3. For amorphous solid dispersion, physical stability is one of the most important issue. However, the authors didn’t give the related result. It is necessary to add it.

4. In Table 2, n value should be given.

Author Response

please see the attached file

Author Response File: Author Response.pdf

Reviewer 4 Report

In this paper authors report research regarding solid dispersion formulation of red ginseng extract (RGE) using SiO₂ (Aerosol 200) with high flowability, improved hygroscopicity, enhanced intestinal permeability and consequently, improved oral bioavailability. The manuscript is carefully conceived and clearly divided into sections. It is well discussed and presents a nice piece of methodological work. The authors carried out a number of measurements in order to select the most suitable carrier for optimization the biopharmaceutical and pharmacokinetic properties of RGE. The conclusions are strongly supported by the experimental work. Therefore, I would like to recommend the publication of the manuscript after minor editorial revision. At the same time I would like to ask the authors to check the reference 18 and 19 presented in line 225 in relation with excipients used in the preparation of solid dispersion formulations.

Author Response

We deeply appreciate the reviewer’s positive comments. We carefully checked the typographical errors and references that were mistakenly arranged are corrected during the revision.
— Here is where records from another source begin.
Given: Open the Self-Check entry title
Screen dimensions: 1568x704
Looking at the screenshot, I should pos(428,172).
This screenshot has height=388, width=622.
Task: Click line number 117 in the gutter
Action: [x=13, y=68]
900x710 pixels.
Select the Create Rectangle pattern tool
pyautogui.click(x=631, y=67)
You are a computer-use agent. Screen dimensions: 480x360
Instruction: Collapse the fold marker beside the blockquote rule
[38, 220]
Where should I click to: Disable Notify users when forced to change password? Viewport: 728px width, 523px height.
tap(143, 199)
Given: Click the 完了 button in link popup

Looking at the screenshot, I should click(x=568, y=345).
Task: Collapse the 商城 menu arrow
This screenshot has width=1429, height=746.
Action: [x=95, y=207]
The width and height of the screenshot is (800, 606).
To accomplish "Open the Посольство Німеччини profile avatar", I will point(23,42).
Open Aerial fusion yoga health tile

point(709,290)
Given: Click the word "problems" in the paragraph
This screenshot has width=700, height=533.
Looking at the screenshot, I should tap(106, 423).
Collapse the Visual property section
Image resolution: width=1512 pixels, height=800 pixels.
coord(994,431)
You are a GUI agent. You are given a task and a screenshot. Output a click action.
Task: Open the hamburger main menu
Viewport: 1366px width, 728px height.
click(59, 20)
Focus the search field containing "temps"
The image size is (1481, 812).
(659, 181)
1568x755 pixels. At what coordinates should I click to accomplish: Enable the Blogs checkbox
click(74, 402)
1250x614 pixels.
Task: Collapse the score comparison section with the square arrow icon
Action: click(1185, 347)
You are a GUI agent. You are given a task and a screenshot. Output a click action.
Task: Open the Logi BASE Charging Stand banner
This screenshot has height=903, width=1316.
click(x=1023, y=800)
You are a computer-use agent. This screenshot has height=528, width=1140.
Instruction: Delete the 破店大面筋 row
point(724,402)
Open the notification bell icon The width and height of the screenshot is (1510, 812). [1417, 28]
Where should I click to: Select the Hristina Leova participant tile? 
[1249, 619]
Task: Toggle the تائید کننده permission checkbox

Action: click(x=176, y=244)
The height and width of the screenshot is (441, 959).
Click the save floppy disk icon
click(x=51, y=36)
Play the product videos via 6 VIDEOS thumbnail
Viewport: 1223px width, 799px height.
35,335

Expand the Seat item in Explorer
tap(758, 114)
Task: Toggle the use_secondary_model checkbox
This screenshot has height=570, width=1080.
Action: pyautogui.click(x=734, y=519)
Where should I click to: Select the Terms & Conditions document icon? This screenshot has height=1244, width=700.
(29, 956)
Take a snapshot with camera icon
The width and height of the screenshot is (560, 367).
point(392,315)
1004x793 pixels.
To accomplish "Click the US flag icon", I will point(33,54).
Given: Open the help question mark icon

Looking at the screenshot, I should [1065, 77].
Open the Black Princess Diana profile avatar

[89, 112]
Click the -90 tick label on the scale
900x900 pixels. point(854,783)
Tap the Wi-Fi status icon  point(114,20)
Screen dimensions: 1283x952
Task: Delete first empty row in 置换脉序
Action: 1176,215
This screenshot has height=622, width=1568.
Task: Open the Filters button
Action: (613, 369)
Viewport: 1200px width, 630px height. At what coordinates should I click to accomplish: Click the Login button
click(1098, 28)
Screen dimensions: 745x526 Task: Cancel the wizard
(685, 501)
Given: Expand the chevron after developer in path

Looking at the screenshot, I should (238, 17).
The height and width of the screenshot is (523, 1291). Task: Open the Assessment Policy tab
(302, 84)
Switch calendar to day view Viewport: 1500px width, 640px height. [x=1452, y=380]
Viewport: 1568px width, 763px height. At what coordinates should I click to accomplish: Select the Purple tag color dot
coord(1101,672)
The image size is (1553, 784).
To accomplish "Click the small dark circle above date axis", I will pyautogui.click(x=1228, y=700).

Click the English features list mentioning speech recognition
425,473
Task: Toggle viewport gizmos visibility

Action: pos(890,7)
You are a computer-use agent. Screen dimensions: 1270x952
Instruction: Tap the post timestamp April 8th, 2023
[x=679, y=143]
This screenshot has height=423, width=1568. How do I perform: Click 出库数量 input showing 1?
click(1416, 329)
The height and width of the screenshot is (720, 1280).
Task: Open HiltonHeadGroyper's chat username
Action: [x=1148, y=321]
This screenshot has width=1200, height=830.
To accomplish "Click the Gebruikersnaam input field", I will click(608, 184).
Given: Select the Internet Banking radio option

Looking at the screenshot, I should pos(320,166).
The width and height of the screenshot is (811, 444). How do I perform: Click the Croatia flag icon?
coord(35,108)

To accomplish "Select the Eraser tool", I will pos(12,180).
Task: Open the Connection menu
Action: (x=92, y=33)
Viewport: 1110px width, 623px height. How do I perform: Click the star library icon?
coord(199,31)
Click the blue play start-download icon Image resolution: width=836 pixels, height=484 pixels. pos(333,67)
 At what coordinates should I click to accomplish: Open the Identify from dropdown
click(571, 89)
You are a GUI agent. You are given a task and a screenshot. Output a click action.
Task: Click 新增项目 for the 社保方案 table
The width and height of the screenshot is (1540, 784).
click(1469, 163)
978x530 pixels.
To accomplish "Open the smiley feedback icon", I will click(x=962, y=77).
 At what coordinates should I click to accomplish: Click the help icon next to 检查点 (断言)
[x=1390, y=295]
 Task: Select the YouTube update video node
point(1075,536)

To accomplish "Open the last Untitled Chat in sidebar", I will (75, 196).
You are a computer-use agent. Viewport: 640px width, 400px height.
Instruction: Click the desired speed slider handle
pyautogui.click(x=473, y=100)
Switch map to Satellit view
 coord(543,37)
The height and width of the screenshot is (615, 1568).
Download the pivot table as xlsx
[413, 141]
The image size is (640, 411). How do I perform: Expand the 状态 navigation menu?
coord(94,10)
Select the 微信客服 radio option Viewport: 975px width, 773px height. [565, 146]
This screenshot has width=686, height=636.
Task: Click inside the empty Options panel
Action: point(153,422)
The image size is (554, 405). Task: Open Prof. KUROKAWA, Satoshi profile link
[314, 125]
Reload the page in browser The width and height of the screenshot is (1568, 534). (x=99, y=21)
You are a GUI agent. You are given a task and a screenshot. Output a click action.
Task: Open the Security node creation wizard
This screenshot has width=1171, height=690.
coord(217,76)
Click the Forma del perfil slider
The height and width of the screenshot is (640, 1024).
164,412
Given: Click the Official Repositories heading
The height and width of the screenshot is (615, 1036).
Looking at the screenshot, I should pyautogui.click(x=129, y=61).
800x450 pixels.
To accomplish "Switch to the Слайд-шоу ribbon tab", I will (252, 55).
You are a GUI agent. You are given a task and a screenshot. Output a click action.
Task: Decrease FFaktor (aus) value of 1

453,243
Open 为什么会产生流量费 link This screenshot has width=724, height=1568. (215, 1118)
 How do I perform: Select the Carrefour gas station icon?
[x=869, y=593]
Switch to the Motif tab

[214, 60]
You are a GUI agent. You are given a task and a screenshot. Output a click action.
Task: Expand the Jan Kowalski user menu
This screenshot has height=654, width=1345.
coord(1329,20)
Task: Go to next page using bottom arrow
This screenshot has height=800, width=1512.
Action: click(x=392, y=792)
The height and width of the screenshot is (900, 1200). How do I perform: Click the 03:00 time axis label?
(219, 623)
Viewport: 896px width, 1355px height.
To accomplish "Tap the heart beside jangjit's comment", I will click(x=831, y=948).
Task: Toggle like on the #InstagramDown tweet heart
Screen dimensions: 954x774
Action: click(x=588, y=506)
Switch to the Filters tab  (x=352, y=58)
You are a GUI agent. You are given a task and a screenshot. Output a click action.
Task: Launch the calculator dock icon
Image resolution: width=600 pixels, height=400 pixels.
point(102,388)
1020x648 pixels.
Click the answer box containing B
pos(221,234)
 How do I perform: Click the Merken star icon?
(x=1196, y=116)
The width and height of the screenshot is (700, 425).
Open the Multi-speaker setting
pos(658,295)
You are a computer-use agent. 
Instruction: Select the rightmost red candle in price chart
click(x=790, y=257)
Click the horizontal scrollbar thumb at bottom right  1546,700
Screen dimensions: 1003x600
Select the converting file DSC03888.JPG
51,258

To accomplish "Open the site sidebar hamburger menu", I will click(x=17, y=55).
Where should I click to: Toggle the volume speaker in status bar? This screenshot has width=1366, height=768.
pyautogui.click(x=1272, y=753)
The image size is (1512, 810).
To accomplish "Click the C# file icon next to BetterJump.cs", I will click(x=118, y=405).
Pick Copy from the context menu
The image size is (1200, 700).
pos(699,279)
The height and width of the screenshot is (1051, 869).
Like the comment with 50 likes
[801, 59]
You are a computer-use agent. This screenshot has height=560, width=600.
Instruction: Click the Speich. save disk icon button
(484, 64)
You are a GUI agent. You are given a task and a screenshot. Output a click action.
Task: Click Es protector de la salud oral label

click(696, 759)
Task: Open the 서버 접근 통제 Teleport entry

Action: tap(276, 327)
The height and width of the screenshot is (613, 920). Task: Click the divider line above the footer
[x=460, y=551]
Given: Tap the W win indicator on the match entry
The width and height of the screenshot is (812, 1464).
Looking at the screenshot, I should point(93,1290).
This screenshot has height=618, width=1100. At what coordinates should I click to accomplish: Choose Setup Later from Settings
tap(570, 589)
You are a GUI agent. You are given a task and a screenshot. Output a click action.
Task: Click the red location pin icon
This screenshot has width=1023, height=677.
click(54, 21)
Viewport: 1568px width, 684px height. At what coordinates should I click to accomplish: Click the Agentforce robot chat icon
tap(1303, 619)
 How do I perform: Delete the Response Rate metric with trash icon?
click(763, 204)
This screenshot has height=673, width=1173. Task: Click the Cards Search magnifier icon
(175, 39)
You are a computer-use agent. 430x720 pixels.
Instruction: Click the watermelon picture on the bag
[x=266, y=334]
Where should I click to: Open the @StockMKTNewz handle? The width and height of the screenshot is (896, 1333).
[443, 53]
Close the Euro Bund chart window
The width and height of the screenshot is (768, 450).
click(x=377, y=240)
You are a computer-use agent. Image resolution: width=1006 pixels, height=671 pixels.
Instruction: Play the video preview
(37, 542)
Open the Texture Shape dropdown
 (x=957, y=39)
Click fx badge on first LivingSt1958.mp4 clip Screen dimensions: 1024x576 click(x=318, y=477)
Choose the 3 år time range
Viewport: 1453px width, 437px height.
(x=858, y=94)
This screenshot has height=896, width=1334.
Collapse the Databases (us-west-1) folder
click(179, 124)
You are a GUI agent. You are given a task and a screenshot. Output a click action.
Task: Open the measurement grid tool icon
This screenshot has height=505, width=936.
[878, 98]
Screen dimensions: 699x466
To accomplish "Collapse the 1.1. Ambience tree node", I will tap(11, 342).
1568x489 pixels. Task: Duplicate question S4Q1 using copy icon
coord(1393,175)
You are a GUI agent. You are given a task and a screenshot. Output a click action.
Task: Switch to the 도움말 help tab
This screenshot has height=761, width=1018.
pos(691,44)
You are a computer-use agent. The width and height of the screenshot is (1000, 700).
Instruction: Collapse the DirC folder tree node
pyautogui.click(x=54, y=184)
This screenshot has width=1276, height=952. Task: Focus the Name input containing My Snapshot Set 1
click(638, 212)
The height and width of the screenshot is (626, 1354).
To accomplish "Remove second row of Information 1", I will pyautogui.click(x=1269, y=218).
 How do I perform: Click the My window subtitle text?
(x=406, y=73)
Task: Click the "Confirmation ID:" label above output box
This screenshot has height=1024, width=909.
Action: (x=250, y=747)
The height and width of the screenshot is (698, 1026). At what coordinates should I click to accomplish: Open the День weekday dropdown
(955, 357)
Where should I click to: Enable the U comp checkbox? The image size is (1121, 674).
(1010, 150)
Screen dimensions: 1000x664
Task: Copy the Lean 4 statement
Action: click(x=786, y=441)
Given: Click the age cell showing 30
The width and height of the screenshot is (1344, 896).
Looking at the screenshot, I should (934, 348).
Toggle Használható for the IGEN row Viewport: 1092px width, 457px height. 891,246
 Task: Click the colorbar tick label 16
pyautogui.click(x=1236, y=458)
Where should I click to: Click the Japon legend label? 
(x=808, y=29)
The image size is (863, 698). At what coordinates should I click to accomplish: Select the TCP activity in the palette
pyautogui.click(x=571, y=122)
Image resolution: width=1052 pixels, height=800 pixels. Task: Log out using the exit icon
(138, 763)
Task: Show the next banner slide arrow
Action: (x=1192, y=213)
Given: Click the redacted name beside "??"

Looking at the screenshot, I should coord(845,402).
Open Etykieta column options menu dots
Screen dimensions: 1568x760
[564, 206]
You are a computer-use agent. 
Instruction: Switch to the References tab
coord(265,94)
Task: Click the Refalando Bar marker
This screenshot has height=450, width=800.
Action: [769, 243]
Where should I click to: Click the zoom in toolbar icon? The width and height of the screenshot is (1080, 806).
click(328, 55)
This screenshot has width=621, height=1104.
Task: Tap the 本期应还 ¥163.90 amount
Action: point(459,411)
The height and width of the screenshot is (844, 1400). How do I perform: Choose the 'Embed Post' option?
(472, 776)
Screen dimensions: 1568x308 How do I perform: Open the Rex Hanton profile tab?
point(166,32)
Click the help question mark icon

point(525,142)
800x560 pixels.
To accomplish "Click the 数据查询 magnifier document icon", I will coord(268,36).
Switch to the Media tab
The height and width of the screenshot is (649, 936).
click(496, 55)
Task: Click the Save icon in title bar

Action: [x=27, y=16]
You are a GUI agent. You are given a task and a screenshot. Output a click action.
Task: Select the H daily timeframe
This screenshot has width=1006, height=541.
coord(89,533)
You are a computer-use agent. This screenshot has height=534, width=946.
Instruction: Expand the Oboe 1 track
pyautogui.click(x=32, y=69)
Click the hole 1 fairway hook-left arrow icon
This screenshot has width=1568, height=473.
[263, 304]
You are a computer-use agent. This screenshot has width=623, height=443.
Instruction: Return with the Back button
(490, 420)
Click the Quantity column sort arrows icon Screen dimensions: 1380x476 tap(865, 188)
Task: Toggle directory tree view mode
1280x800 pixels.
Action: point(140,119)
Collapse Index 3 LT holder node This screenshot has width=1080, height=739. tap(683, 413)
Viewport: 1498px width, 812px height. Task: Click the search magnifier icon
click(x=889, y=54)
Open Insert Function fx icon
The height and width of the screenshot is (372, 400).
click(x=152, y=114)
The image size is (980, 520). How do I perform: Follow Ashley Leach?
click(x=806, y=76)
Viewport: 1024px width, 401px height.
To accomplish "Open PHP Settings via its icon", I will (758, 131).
Author Response File: Author Response.pdf

Round 2

Reviewer 3 Report

The quality of this manuscript has improved after revision. I recommend it to be published on pharmaceutics after minor revision. I hope the author carefully check all the information in this manuscript to ensure all are correct. For example, in line 97, Nimotop®  is marketed in soft capsules and has nothing to do with solid dispersions (https://www.accessdata.fda.gov/drugsatfda_docs/label/2006/018869s014lbl.pdf). 

Author Response

The quality of this manuscript has improved after revision. I recommend it to be published on pharmaceutics after minor revision. I hope the author carefully check all the information in this manuscript to ensure all are correct. For example, in line 97, Nimotop®  is marketed in soft capsules and has nothing to do with solid dispersions (https://www.accessdata.fda.gov/drugsatfda_docs/label/2006/018869s014lbl.pdf). 

 

Answer> We thank you for the valuable comments that improve the quality of our manuscript. As the reviewer suggested, we carefully checked our manuscript and corrected our mistakes. Especially, we deleted Nimotop and Torcetrapib because Nimotop is soft gelatin capsule formulated using glycerin, peppermint oil, purified water, and polyethylene glycol 400 mixture as a vehicle and the development of torcetrapib was terminated during the clinical phase III. Instead, we added another representative marketed products based on solid dispersion techniques.

 

[Page 3, line 95] a number of commercial solid dispersion products including Cesamet^® (nabilone-PVP; Lilly), Ceritan^® (everolimus-HPMC; Norvatis), Gris-PEG^® (griseofulvin-PEG; Norvatis), Intelence^® (etravirine-HPMC; Janssen), Adalat-XL^® (nifedipine-PEG3350/HPC/cellulose acetate; Bayer), Sporanox^® (itraconazole-HPMC; Janssen), Isoptin SR^® (verapamil-HPC/HPMC; Abbott), and Crestor^® (rosuvastatin-HPMC; Astrazeneca) etc. were marketed as tablet or capsule formulation [15,16].

 

[References]

15. Tran, P.; Pyo, Y.C.; Kim, D.H.; Lee, S.E.; Kim, J.K.; Park, J.S. Overview of the manufacturing methods of solid dispersion technology for improving the solubility of poorly water-soluble drugs and application to anticancer drugs. Pharmaceutics 2019, 11, E132. doi:10.3390/pharmaceutics11030132.

16. Cid, A.G.; Simonazzi, A.; Palma, S.D.; Bermúdez, J.M. Solid dispersion technology as a strategy to improve the bioavailability of poorly soluble drugs. Ther. Deliv. 2019, 10, 363-382, doi:10.4155/tde-2019-0007.